▶ Task input
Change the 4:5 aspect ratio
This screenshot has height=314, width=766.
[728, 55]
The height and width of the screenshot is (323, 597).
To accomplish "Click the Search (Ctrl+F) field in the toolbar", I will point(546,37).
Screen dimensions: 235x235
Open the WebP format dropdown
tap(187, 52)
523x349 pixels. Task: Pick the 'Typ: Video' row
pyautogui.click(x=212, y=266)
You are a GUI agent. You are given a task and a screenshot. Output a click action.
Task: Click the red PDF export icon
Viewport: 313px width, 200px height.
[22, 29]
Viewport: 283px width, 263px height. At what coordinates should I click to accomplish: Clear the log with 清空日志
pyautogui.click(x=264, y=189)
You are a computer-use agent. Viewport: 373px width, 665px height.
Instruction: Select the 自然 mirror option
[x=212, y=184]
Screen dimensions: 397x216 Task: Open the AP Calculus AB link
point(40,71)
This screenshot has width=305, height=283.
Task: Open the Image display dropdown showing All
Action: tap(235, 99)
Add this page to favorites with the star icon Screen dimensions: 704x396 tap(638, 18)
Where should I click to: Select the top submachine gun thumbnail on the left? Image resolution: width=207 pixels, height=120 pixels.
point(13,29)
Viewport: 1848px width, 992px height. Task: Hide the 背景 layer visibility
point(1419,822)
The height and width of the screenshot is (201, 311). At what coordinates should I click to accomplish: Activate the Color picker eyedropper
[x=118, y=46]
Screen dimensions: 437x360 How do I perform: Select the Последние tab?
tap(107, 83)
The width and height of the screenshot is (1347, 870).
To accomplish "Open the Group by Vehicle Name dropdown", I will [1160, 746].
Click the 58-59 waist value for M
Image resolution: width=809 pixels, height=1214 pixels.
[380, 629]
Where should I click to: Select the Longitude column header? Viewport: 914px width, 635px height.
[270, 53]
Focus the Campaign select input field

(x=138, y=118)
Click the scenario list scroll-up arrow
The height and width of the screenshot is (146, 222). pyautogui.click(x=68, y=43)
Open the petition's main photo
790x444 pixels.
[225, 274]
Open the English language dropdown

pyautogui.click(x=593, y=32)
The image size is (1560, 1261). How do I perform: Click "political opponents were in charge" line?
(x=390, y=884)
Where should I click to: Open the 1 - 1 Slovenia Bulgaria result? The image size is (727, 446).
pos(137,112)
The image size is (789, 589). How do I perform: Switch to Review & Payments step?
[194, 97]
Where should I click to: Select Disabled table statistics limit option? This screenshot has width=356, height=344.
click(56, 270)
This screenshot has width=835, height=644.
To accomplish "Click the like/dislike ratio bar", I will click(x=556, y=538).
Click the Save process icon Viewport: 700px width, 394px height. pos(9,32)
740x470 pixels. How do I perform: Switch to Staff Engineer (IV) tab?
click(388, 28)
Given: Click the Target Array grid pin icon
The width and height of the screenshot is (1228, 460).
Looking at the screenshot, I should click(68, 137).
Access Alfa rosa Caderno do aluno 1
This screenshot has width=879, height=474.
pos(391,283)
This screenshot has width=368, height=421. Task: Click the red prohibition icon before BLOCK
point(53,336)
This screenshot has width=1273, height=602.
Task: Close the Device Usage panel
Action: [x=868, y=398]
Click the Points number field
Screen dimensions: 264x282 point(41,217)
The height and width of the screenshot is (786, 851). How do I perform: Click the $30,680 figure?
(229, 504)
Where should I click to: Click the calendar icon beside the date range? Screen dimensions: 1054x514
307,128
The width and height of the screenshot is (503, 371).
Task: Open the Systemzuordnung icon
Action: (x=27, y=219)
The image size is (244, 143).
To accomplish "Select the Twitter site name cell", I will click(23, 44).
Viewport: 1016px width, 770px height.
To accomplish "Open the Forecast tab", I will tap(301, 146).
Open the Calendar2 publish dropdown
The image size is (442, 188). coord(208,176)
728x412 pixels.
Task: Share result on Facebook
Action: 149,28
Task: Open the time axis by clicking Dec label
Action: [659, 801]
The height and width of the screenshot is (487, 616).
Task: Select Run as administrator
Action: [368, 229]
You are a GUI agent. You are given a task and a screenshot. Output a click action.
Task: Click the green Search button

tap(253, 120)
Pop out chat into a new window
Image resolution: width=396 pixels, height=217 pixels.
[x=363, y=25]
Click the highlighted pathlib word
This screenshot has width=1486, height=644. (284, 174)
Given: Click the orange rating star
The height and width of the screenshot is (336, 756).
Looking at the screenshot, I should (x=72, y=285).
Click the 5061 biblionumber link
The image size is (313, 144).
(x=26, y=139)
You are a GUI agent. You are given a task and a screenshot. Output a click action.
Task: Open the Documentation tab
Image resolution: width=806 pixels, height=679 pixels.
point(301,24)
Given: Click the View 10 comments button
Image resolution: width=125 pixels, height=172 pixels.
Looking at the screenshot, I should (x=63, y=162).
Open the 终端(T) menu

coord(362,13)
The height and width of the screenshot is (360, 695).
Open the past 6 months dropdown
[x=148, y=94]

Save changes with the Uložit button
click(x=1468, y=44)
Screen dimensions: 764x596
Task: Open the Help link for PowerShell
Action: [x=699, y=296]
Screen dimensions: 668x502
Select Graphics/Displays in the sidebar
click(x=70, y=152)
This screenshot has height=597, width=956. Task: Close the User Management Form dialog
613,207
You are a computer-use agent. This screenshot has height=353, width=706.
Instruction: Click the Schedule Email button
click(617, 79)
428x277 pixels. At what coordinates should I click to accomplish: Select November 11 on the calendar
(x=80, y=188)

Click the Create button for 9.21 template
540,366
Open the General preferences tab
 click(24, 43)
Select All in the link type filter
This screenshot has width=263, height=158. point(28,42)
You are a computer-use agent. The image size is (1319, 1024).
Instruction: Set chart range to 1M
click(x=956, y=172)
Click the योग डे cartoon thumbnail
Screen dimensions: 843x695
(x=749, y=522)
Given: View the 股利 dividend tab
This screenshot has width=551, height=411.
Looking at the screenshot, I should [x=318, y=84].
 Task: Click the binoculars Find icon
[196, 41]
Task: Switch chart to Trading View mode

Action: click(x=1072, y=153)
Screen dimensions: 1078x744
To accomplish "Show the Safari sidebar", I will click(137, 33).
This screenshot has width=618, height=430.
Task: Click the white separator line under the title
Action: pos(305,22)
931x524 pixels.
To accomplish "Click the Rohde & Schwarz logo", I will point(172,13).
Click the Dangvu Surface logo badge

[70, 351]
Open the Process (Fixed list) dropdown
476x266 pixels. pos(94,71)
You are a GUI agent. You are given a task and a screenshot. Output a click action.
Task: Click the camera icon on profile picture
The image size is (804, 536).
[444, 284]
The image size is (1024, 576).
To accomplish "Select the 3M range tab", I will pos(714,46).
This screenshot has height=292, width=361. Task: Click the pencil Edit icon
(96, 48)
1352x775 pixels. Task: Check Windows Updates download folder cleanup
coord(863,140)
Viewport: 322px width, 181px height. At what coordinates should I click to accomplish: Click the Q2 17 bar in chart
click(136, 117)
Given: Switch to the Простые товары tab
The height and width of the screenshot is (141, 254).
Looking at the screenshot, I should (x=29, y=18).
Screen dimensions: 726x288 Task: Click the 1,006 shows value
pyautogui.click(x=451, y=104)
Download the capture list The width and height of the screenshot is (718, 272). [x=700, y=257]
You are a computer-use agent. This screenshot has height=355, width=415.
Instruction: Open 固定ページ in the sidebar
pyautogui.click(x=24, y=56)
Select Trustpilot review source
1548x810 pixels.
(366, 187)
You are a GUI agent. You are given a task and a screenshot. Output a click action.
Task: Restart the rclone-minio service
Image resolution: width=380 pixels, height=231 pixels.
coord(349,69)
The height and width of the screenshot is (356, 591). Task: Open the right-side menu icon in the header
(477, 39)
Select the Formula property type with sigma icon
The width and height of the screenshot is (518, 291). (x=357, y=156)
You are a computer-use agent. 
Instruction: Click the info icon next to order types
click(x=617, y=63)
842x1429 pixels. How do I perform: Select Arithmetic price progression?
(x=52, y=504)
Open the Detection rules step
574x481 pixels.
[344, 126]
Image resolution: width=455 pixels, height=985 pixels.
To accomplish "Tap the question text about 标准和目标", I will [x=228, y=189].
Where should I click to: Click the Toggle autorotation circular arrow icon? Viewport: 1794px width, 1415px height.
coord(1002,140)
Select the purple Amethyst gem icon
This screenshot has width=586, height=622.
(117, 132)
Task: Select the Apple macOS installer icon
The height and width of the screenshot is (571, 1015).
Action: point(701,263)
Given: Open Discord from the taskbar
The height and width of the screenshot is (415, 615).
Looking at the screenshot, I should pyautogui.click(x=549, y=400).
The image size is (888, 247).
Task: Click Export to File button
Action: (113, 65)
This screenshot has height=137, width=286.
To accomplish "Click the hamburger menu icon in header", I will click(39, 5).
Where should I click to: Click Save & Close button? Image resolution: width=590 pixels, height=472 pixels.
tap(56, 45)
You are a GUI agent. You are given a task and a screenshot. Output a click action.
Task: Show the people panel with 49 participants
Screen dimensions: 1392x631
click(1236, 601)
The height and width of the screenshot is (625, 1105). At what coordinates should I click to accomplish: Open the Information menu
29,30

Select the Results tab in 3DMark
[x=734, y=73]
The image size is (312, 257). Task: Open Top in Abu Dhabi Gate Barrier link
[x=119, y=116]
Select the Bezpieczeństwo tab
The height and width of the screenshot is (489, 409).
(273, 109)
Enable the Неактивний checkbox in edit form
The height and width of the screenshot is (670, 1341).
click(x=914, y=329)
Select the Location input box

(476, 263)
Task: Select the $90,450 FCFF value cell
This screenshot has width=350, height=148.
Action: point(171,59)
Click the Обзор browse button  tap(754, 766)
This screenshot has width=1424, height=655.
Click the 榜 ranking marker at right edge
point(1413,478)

▶ Assignment
Using the entries above, return exactly the lines from the line with "Open the petition's main photo" to the line with "Given: Click the Target Array grid pin icon", counting both of those lines.

▶ Solved problem
Open the petition's main photo
790x444 pixels.
[225, 274]
Open the English language dropdown

pyautogui.click(x=593, y=32)
The image size is (1560, 1261). How do I perform: Click "political opponents were in charge" line?
(x=390, y=884)
Where should I click to: Open the 1 - 1 Slovenia Bulgaria result? The image size is (727, 446).
pos(137,112)
The image size is (789, 589). How do I perform: Switch to Review & Payments step?
[194, 97]
Where should I click to: Select Disabled table statistics limit option? This screenshot has width=356, height=344.
click(56, 270)
This screenshot has width=835, height=644.
To accomplish "Click the like/dislike ratio bar", I will click(x=556, y=538).
Click the Save process icon Viewport: 700px width, 394px height. pos(9,32)
740x470 pixels. How do I perform: Switch to Staff Engineer (IV) tab?
click(388, 28)
Given: Click the Target Array grid pin icon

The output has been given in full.